In the copy, keep every word of the data below and none of its pictures.

──────────────────────────────

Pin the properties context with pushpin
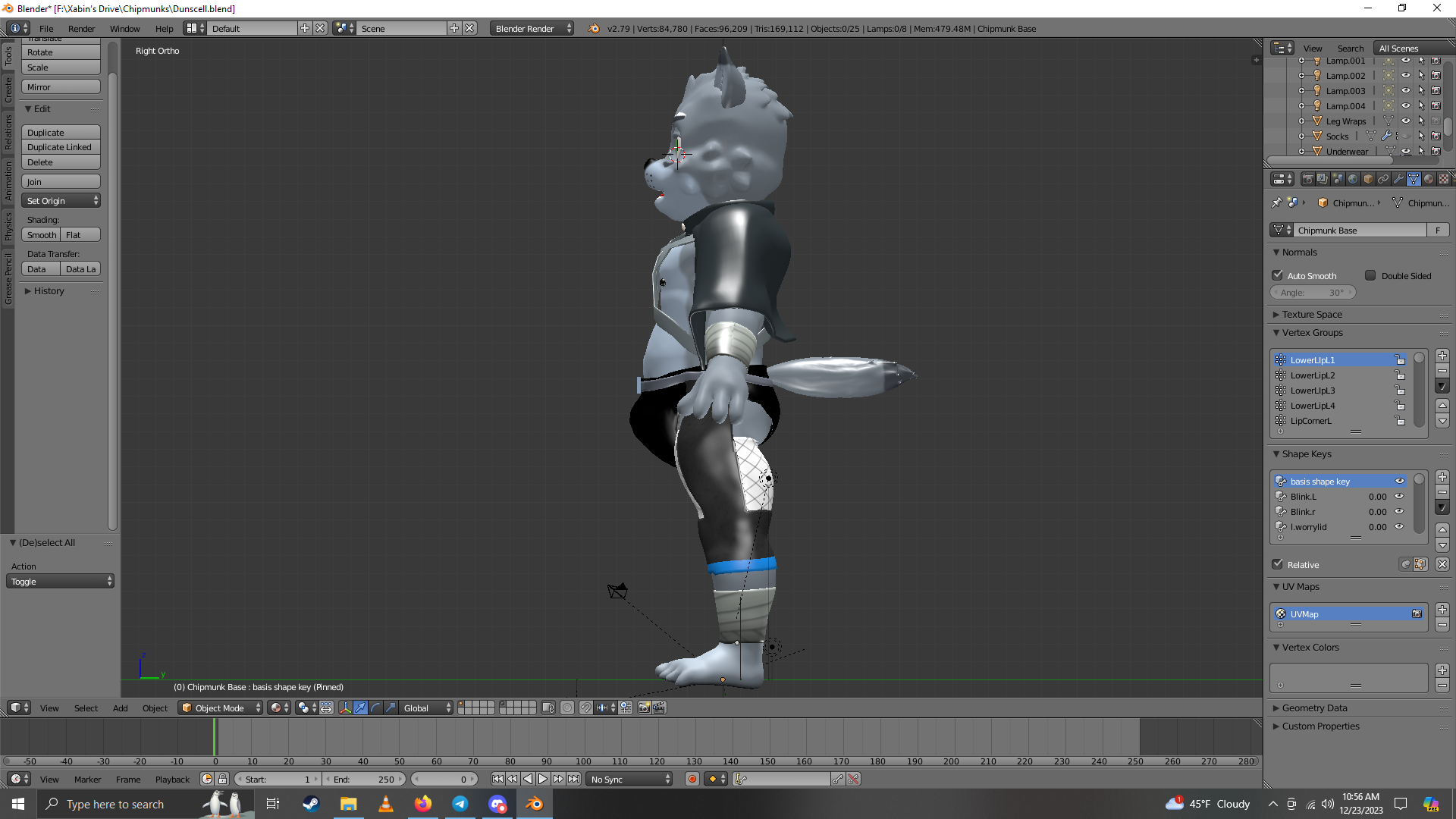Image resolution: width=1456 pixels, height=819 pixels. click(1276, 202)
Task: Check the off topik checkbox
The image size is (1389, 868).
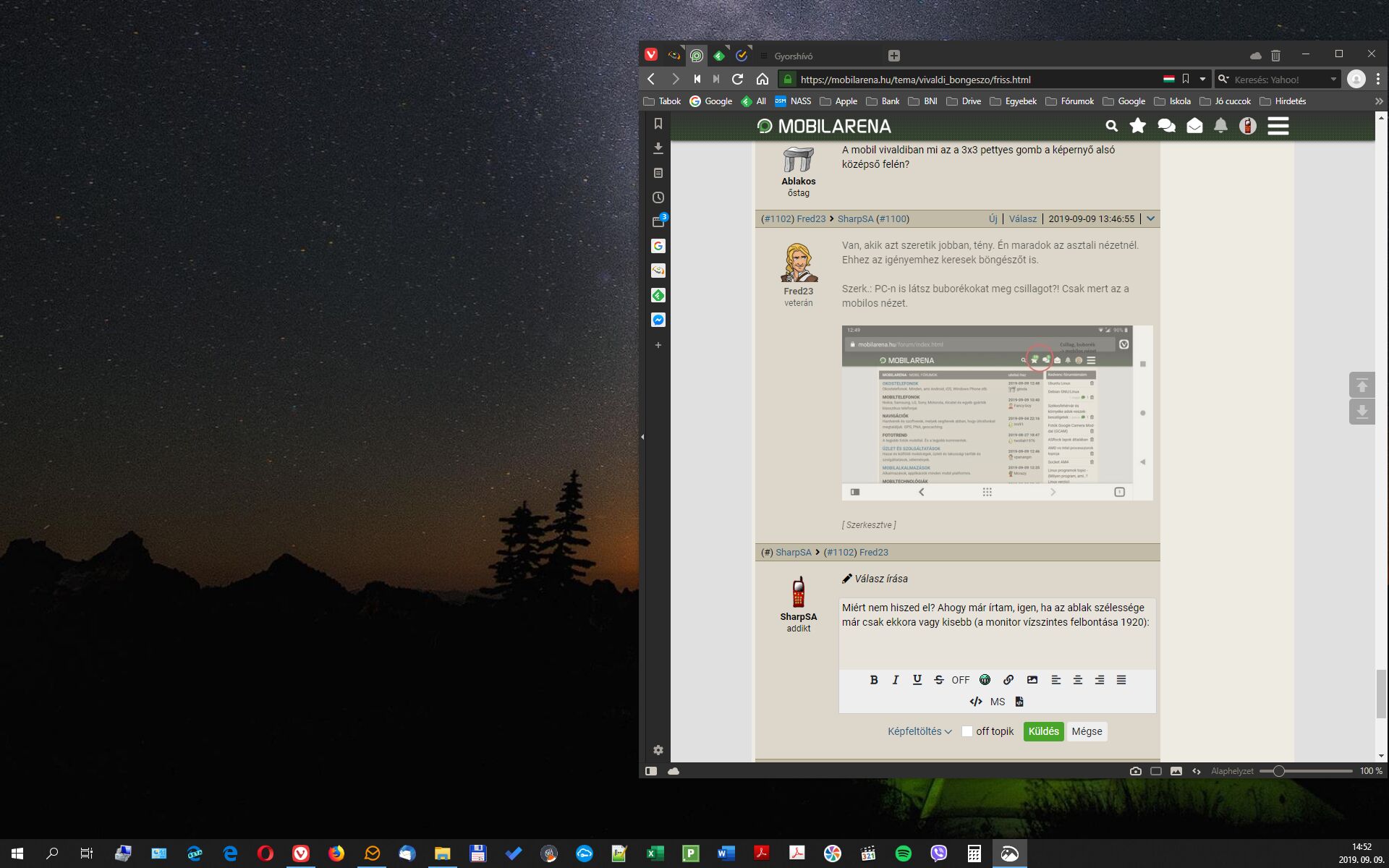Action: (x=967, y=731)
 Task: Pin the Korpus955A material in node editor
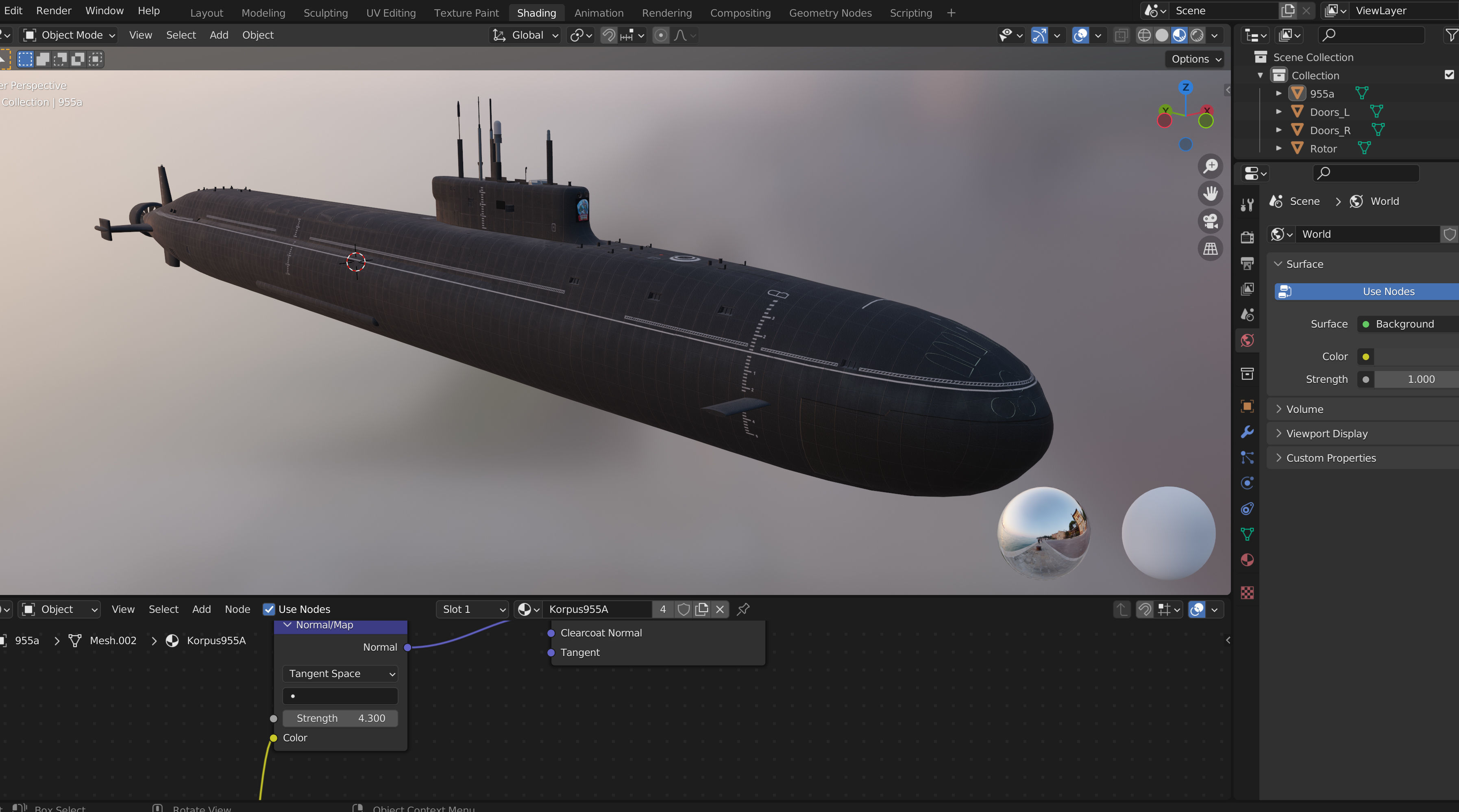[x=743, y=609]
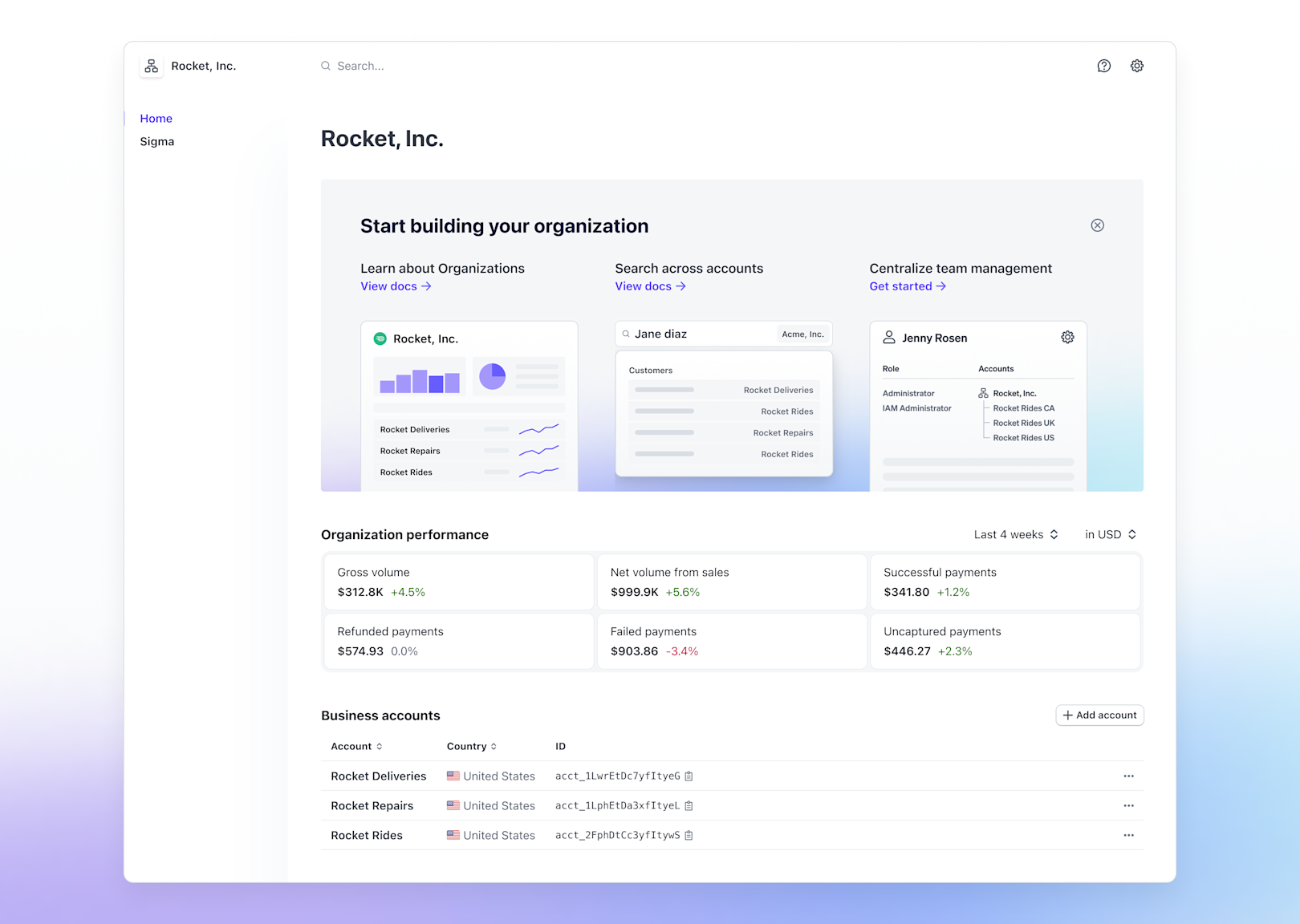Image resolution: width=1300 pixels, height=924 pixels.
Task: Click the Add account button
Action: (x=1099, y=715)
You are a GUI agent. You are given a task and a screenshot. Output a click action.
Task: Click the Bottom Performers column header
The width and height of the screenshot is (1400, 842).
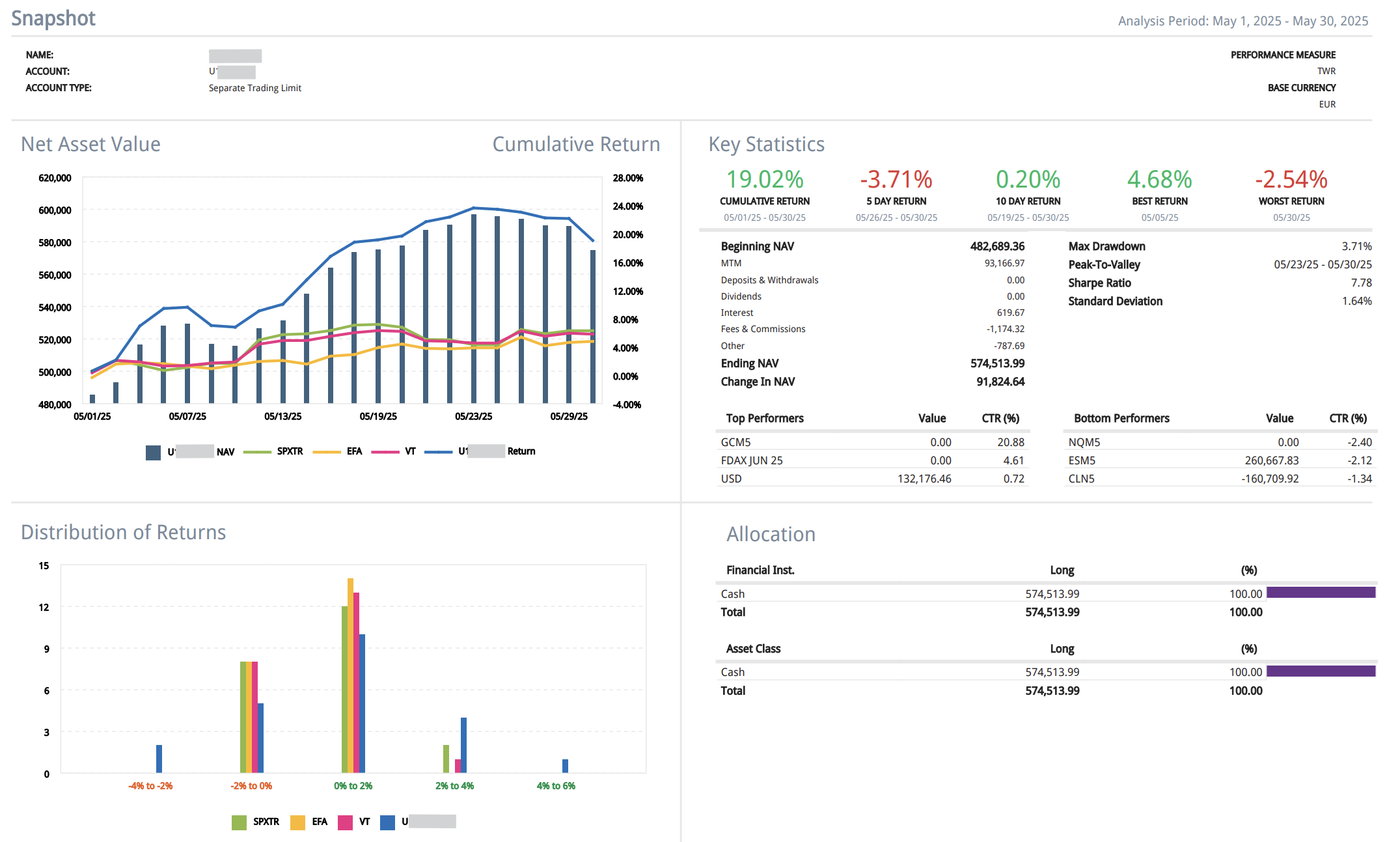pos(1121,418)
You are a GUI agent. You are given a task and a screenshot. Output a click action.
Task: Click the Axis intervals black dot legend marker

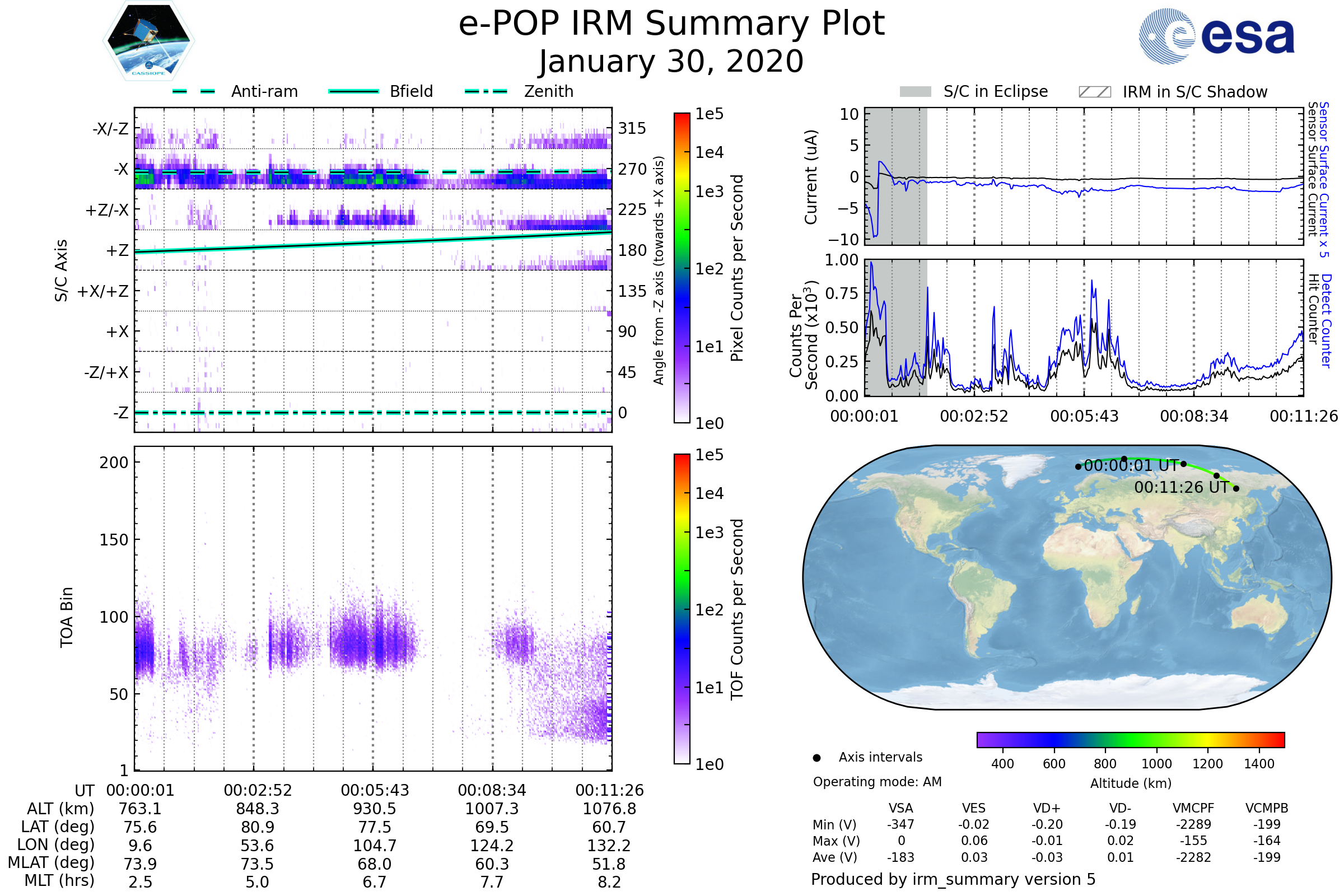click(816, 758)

──────────────────────────────

(RESULT FOR THIS TASK)
Pin the properties context with pushpin
Image resolution: width=1456 pixels, height=819 pixels. click(1276, 202)
Task: Check the off topik checkbox
The image size is (1389, 868).
Action: (x=967, y=731)
 Task: Pin the Korpus955A material in node editor
[x=743, y=609]
Image resolution: width=1300 pixels, height=924 pixels.
Task: Click the Add account button
Action: (x=1099, y=715)
You are a GUI agent. You are given a task and a screenshot. Output a click action.
Task: Click the Bottom Performers column header
The width and height of the screenshot is (1400, 842).
pos(1121,418)
You are a GUI agent. You are given a task and a screenshot. Output a click action.
Task: Click the Axis intervals black dot legend marker

click(816, 758)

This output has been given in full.